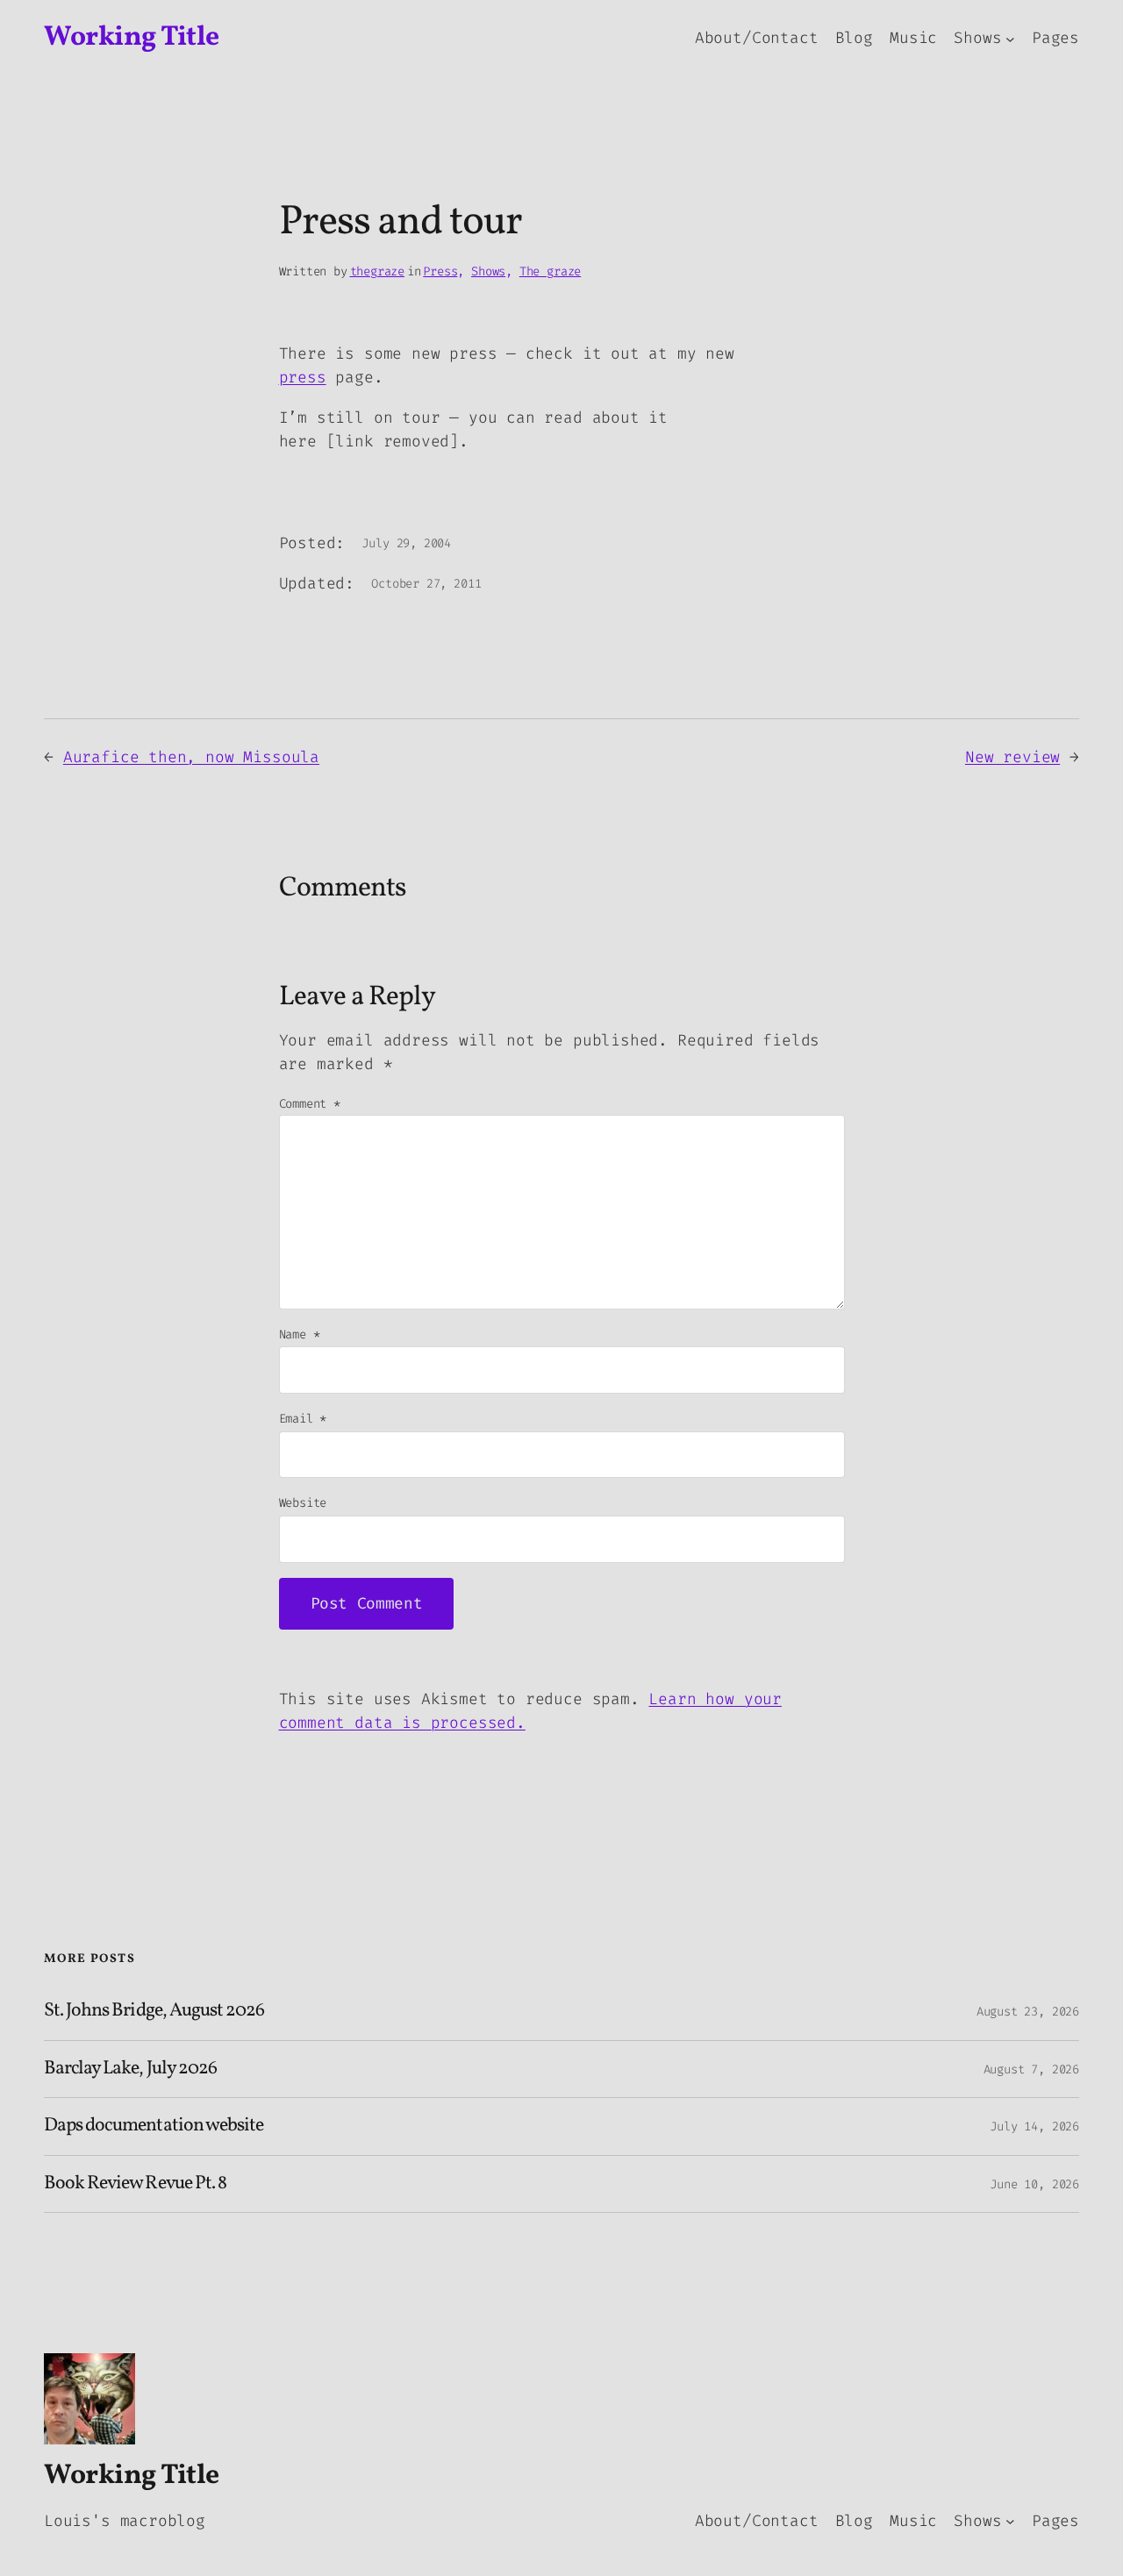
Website (303, 1503)
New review (1012, 756)
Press (440, 271)
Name (299, 1334)
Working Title (131, 37)
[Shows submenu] (1010, 38)
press (302, 377)
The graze (550, 271)
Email (303, 1418)
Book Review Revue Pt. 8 (135, 2183)
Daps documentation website (153, 2126)
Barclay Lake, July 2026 (130, 2069)
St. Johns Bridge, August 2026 (154, 2011)
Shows (488, 271)
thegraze (377, 271)
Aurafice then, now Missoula (191, 756)
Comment (309, 1103)
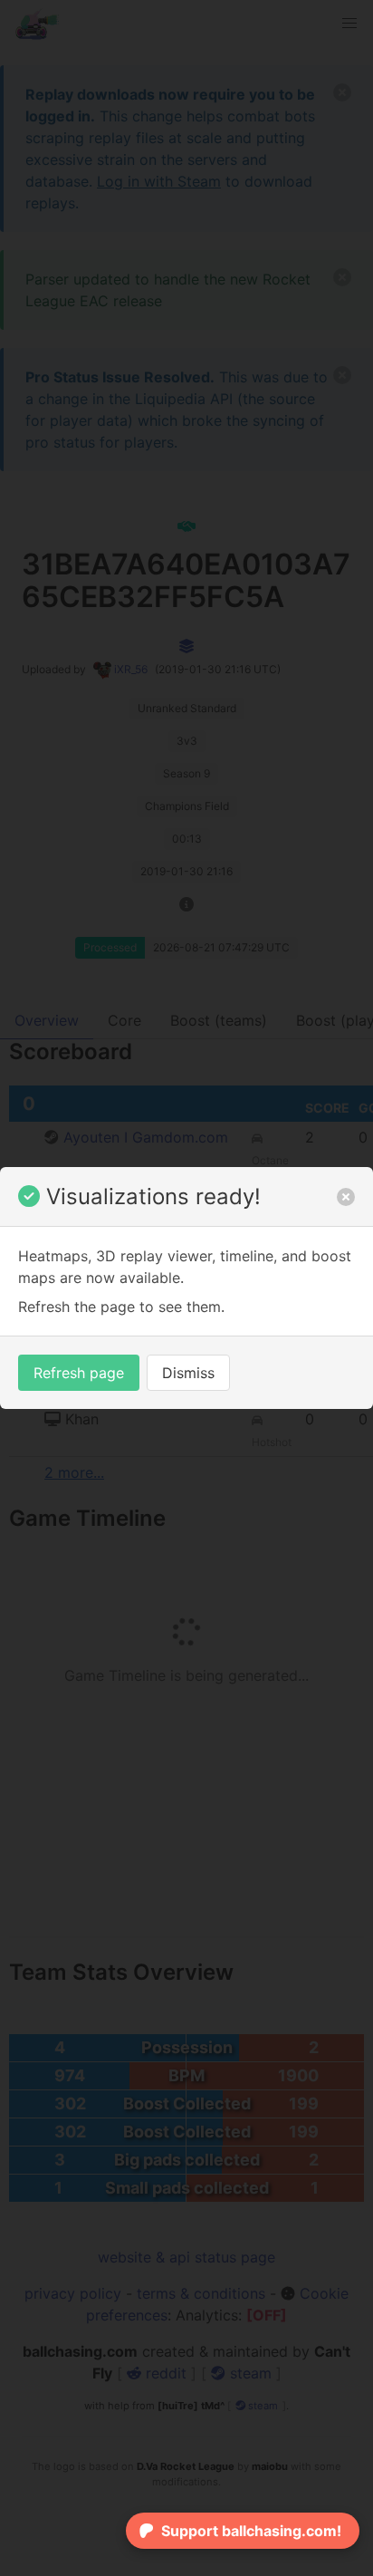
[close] (346, 1197)
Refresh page (78, 1373)
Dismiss (188, 1373)
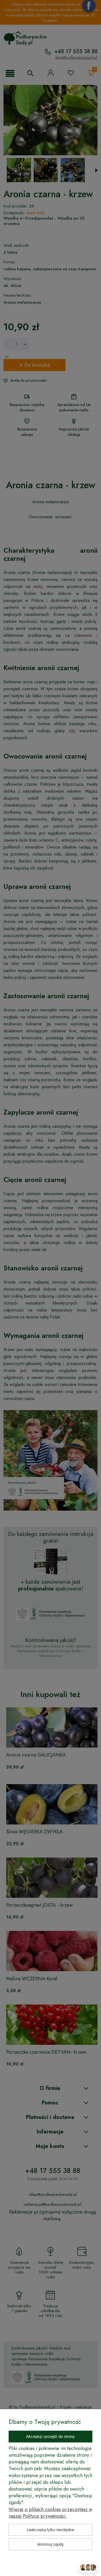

**Problem description**
Write out the lines from the start of the material to the line with "Barclay Lake, July 2026 (130, 2069)", inclusive and exactly. Skip the pictures.

**Answer**
Website (303, 1503)
New review (1012, 756)
Press (440, 271)
Name (299, 1334)
Working Title (131, 37)
[Shows submenu] (1010, 38)
press (302, 377)
The graze (550, 271)
Email (303, 1418)
Book Review Revue Pt. 8 (135, 2183)
Daps documentation website (153, 2126)
Barclay Lake, July 2026 (130, 2069)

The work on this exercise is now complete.